Between 2010 and 2013, artist Mila Teshaieva photographed three former Soviet republics on the shores of the Caspian Sea: Azerbaijan, Kazakhstan, and Turkmenistan. The artist’s series tells of the challenges these newly formed states and their citizens face as they continue to forge independent national identities while simultaneously taking on the new responsibilities of managing the region’s vast oil and gas reserves. The quiet, muted colors found in each image mirror the repressed uncertainties and anxieties of the people living in these countries, as they wait, hope, wish for, and imagine a new future that is yet to arrive.

“The photographs of Promising Waters take viewers on a subtle and complex journey through the new oil region: from the facades of modern capitals to tiny fishing villages; from individual stories of people to the fresh symbols of pride inflicted [on them] by their governments. The silent tension is seen in landscapes marked by the presence of people … lost between new and old values. The atmosphere of insecurity goes through the work; many expectations are pinned on transformations whose direction remains uncertain.”
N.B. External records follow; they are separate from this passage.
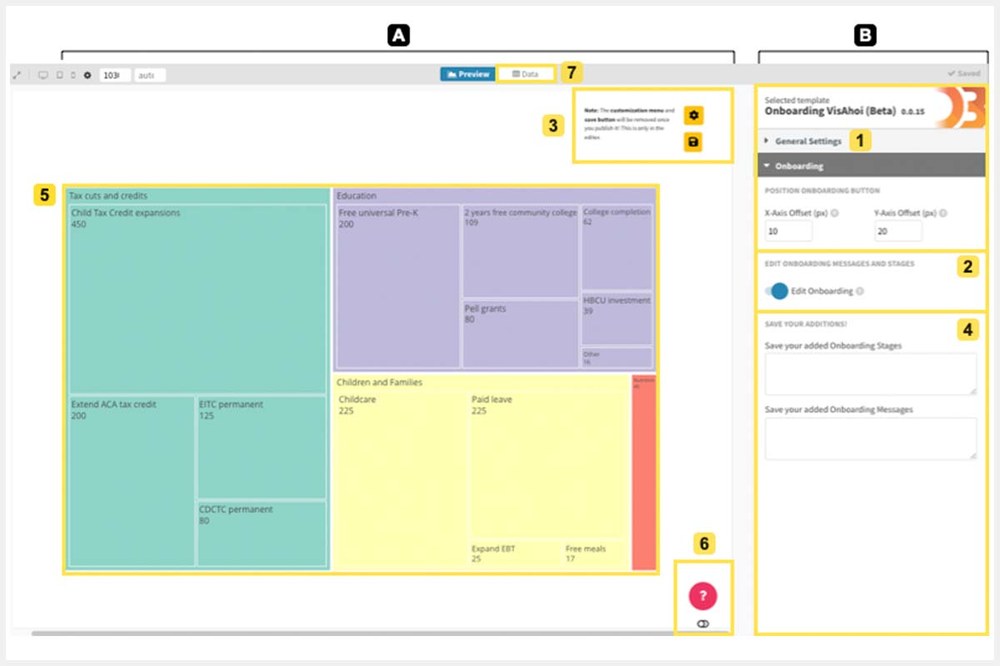Screen dimensions: 1000x666
Task: Click the added Onboarding Stages text area
Action: 870,374
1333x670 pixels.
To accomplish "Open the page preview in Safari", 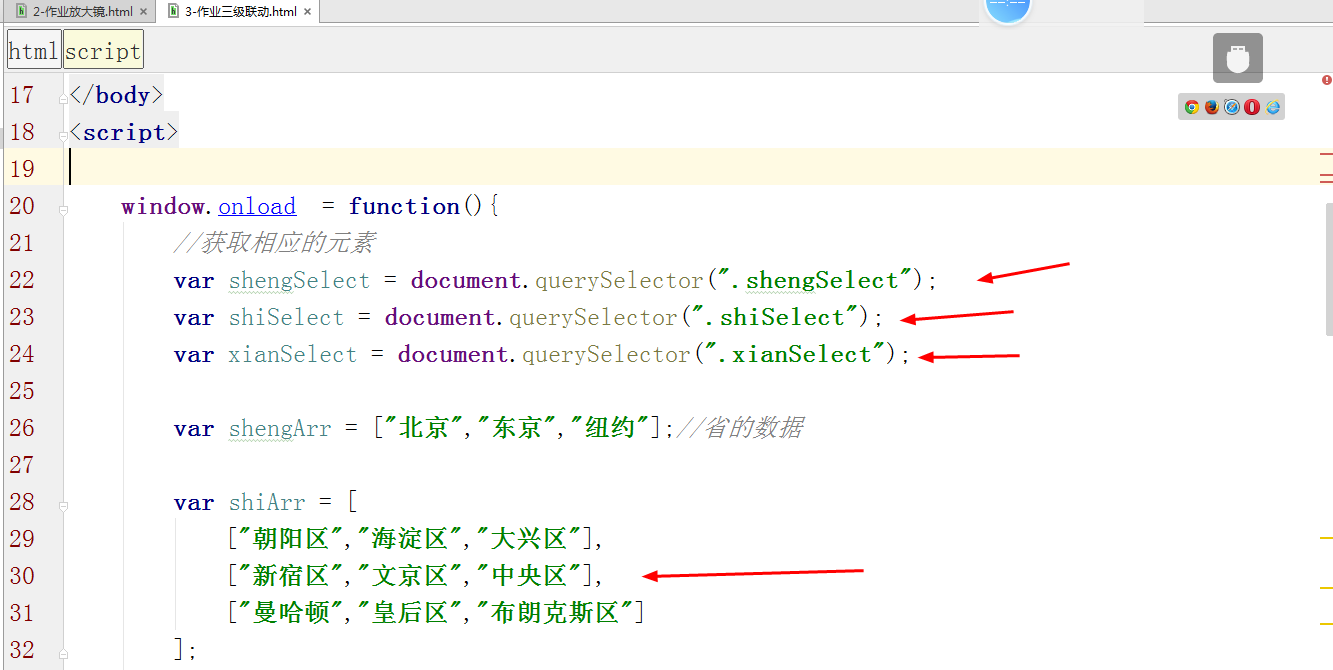I will 1231,106.
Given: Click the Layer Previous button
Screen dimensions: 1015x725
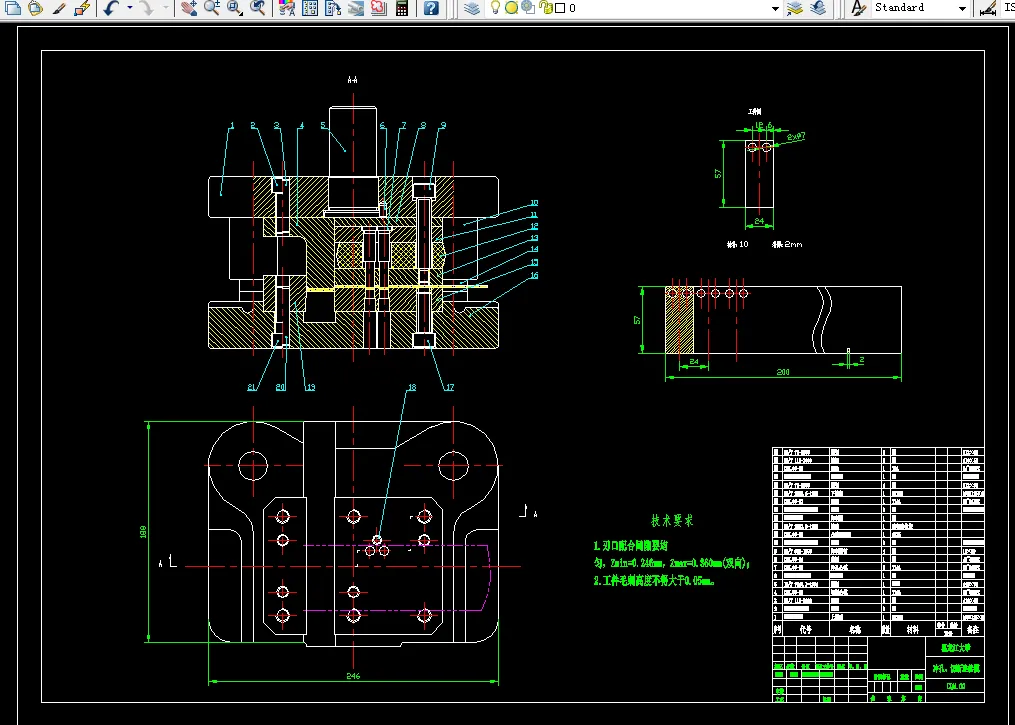Looking at the screenshot, I should point(818,8).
Mila Teshaieva (b. 1974, Ukraine) has exhibited internationally, with recent solo shows at the Haggerty Museum of Art in Milwaukee, Wisconsin, and Museum Kunst der Westküste in Föhr, Germany. She has received multiple awards, including Photolucida’s Critical Mass Book Award, the PDN Annual award, the National Press Photographers Association Best of Photojournalism award, and the Prix de la Photographie Paris. Her work has also been supported by grants from the VG Bild-Kunst art foundation and the Robert Bosch Foundation. Tehshaieva’s first monograph, Promising Waters, was published by Kehrer Verlag in 2013; she currently lives and works in Berlin.